2012年4月23日月曜日

「幽女の如き怨むもの」三津田信三

戦前、戦中、戦後にわたる三軒の遊郭で起きた三人の花魁が絡む不可解な連続身投げ事件。
誰もいないはずの階段から聞こえる足音、窓から逆さまに部屋をのぞき込むなにか……。
 心待ちにしていただけに…って最近こんなんばっかり言ってる気がします。そう考えると買い漏らしが多いコミックス以外は新刊アラートを設定しない方がいいのかなぁ…2ヶ月前に発売日を知る→2ヶ月分の明確な「新刊待ち期間」があって、その間は「次いつかなー」の時とは明らかに違う期待感があるからどうしてもハードルが高くなるというか。週に3回本屋に寄って(大体空振りだけど)「あ、出てるやん!」で買って読んだほうが読了感は幸せなのかも…と思ってしまいます。
 いや、面白かったですよ。面白かったけど、「厭物」「首無」「水魑」の個人的な刀城シリーズ3トップには劣るな…っていうのが正直な所です。

 以下、本編に触る内容の感想です。


 期待した分だけ…というのは刀城言耶がなかなか出てこない。
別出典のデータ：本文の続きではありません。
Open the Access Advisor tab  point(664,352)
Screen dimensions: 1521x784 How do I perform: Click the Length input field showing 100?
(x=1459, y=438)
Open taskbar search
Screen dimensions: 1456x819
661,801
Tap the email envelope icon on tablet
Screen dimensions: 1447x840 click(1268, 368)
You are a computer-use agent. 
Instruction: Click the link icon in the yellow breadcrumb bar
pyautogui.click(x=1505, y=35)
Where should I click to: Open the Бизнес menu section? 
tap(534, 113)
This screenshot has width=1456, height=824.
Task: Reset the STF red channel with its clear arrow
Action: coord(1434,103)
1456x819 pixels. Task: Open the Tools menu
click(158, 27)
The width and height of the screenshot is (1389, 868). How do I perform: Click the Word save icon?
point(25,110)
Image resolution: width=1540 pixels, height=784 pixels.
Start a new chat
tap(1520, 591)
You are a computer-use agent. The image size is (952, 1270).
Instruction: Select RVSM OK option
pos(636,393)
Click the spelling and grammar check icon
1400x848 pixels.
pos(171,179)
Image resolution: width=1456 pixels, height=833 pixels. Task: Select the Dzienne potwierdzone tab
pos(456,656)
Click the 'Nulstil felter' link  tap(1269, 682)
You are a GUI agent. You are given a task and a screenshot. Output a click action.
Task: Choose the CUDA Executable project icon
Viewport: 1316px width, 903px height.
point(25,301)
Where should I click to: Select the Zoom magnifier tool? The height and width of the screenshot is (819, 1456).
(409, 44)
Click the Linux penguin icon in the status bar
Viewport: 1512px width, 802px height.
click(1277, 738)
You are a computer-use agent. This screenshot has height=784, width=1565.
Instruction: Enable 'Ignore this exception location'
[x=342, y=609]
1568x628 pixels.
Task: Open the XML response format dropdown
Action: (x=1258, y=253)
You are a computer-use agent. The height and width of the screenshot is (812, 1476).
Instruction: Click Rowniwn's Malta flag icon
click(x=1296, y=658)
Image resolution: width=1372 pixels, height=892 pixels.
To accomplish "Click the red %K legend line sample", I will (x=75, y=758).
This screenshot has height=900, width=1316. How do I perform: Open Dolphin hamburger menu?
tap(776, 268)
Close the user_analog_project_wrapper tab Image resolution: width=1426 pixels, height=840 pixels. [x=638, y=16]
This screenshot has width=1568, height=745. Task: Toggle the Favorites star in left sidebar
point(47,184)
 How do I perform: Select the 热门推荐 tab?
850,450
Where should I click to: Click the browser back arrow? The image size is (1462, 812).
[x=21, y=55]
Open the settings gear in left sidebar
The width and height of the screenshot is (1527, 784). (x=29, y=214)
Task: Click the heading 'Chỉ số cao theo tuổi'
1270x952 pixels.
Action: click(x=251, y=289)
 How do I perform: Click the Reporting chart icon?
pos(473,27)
2章は刀城言耶に話して聞かせている体、というのはわかるけれど、1章は一人の遊女の日記で、3章はとある作家の雑誌投稿原稿…という体裁。4章になってやっと刀城言耶の解説が入る…という展開。前3つ、特に1章がとても分厚い内容だからこその尻すぼみ感。
 1章の遊女の世界観であるとかはとても興味深かったし、じっくり書かれていたから民俗的な面ではすごく興味深くて面白かった。だから退屈したとかそういう意味で期待してたよりも…という訳ではなく、民俗的な事例とそれに怪異を絡めてくるこのシリーズが好きだから、普通に面白かった。…んだけども。怪異に至るまでが長い上に…わかりにくいというか気のせいレベルというか。それは2章3章と進んでも、やっぱり怪異が少ないというか気のせいレベルというか狂言レベルというか。
 けども4章の解説で「3人の緋桜」についての解説は目からうろこでどんでん返しではあったけど。それ以外の驚きとか、どんでん返しがなくて、やっぱり尻すぼみで終わってしまったような印象。
 建物の間取り図もあったけれど、遊郭特有の間取りなんかなー…なんか関係あるんかなー…と思ってたけども…あまり…凝視しとかなくてもよかった…。私はもともと地図とか間取りとか覚えるのが苦手で、読み終わってからもっかい確認してもっかい読む…ってタチなんだけどその必要もなかったかな…
 他作品とのリンクがちらっと出てきたからそれはまた読み返そう…と思うんだけどどの短篇集だったか…どの話かは覚えてるけど表題作ではなかったからどれだったかなー…。